Lots to fear, including fear itself

Binary scenarios for key investment risks in this year’s Top 10 are worrying buy-siders

Many of the investors that Risk.net spoke to for this year’s Top 10 investment risks survey were in gloomy spirits.

“We’ve got World War III, climate disaster, American civil war, the end of democracy,” a US-based CIO told us as he ranked his top risks. “That’s only four. It’s bad.”

A twist in this year’s review of buy-siders’ worries, though, is that the gloominess could become a risk in itself. Even as the most pessimistic investors catalogue their fears, they also recognise they might be worrying too much.

This is especially the case because the likely outcomes for so many of the risks in this year’s Top 10 are bimodal. It makes life hellish for investors who have to decide how best to position portfolios. 

In geopolitics, for example, fundamental risks seem self-evidently to be growing. But the likelihood of peace in Ukraine has also probably increased. Being on the wrong side of a “peace rebound” could create losses for investors, too.

The comments of one macro hedge fund CIO illustrate the challenge.

On one hand, he considers the outbreak of World War III to be a “non-zero probability”. At the same time, the balance of likelihood is tilted in precisely the opposite direction, he says. He thinks wars in Ukraine and in the Middle East are more likely to end this year than to worsen.

Crude oil could fall by $10 to $15 a barrel as a result, he reckons, with the potential for prices to move suddenly: “The market doesn’t really believe it until it sees it.”

Equally, some of the policies of the incoming Trump administration that most worry investors might never become real. A multi-asset strategist distinguishes between “good Trump” – deregulation, tax cuts, efficiency gains – and “bad Trump” – tariffs, immigration controls, reckless spending.

In one view, Trump’s threats are a tactic. The president-elect seems often to start negotiations with hardline demands in an effort to frame subsequent discussions in his favour. The bullheadedness might work, investors say.

Suppose, then, the US and China reach an accommodation on trade, without tariffs ever coming into effect. Perhaps Trump’s most extreme promises to clamp down on immigration turn out to be largely electioneering. Investors’ concerns about inflation and trade wars in such a scenario may fall away.

Most of all, despite the frothy valuations of US stocks, the deregulatory agenda of the incoming government, together with a potentially benign macroeconomic environment, creates a fair chance the market’s two-year upwards trajectory will simply continue.

“People talk about how expensive equities are, and they’re not wrong,” says the CIO at a European asset manager. “But equities were expensive in 1998 as well.
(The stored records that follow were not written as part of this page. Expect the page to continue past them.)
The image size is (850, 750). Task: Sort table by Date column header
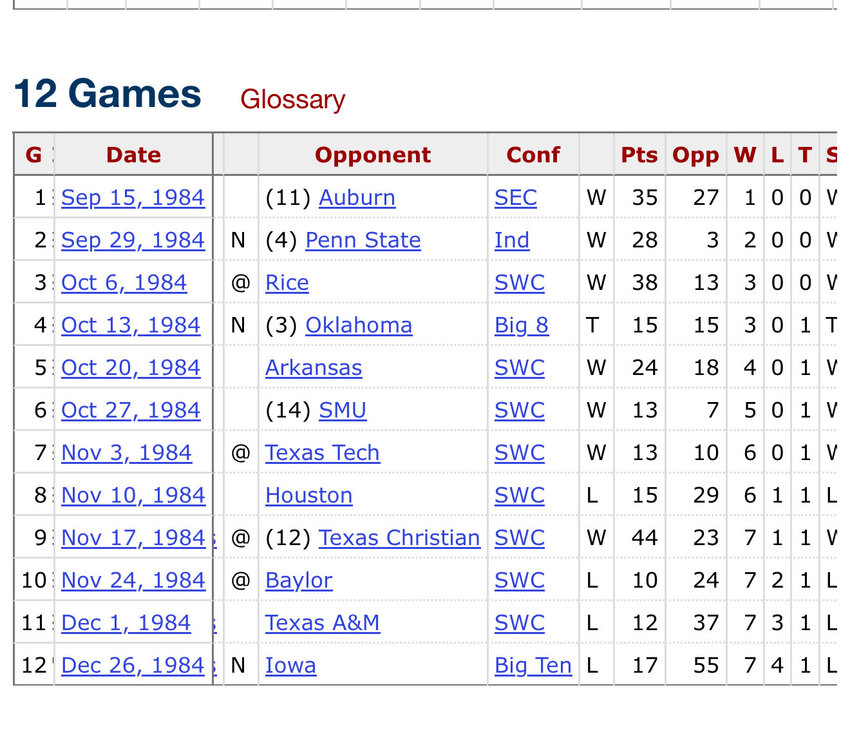point(133,155)
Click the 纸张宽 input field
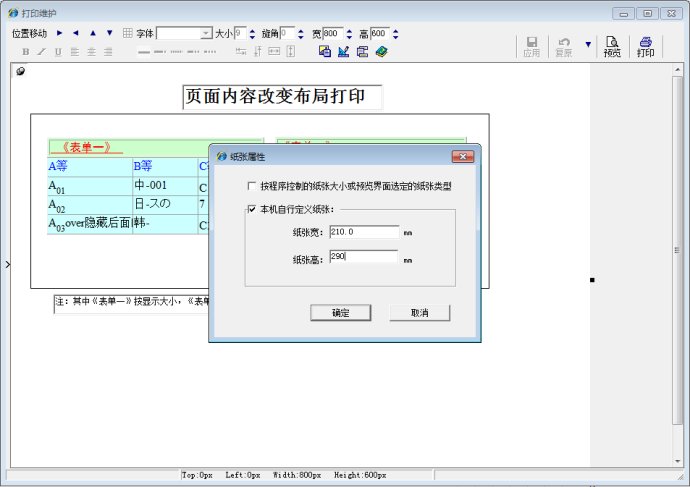The height and width of the screenshot is (487, 690). tap(363, 232)
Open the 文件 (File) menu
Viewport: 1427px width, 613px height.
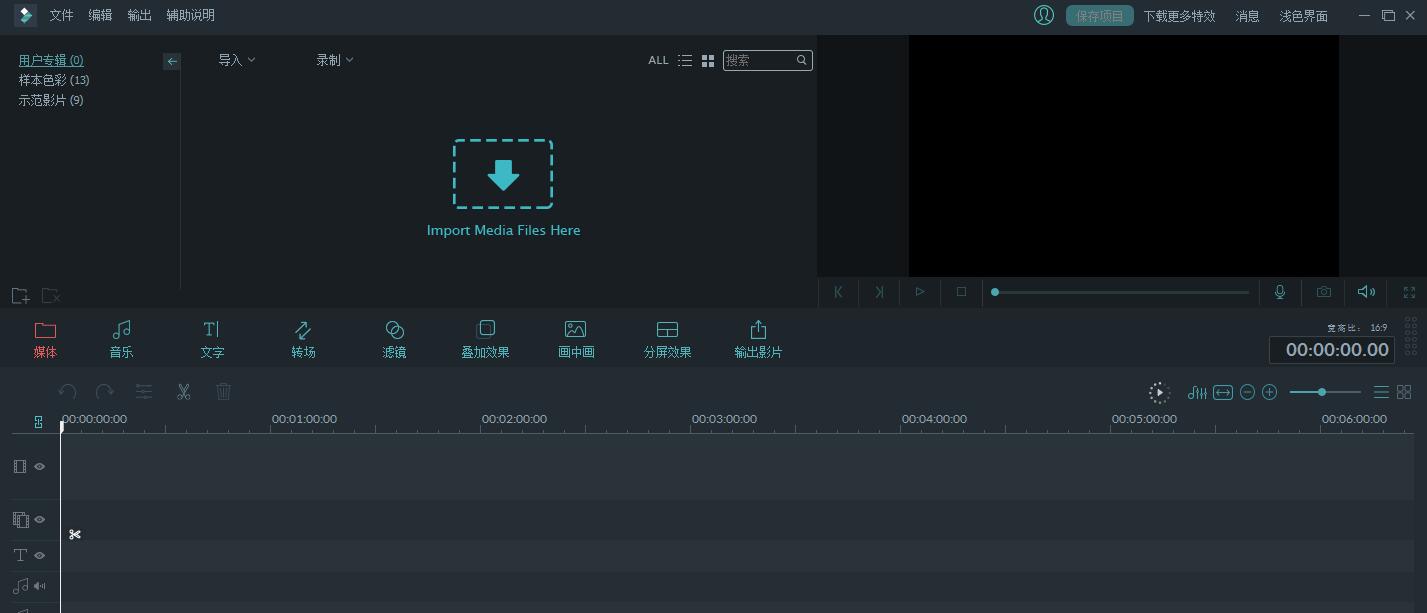(x=62, y=15)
And it didn’t stop them making significant progress for the next couple of years.”

If today I gave you next year’s newspapers, I’m not sure actually it would help you that much
Quant fund CIO

There's also a case that the risk associated with ballooning public borrowing could turn out differently from expected. 

Governments might appear to be sinking unsustainably into further debt, but there are some who reckon the colossal borrowing could actually weaken the hand of the so-called bond vigilantes.

That’s to say, investors hold such large volumes of bonds that they might prove reluctant to push yields too high. To do so would depress the value of existing portfolios.

Ballooning issuance could encourage greater profligacy, a head of research suggests. A buyers’ strike from a relatively small section of investors would fail to “move the needle”, he says, meaning bond yields, if anything, could come down over time.

All this may explain why predicting how markets will react to news has become such a struggle. 

“There’s no reason a company should lose a fifth of its market cap because its expectations over the next year are less rosy than they were last year,” says the head of research. Nowadays, it happens often, he complains.

The things driving markets have become unusually hard to define, agrees a quant fund CIO. “If today I gave you next year’s newspapers, I’m not sure actually it would help you that much.”

The risks are many. They are made more complex by the chance that fears remain unrealised and cautious investors miss out.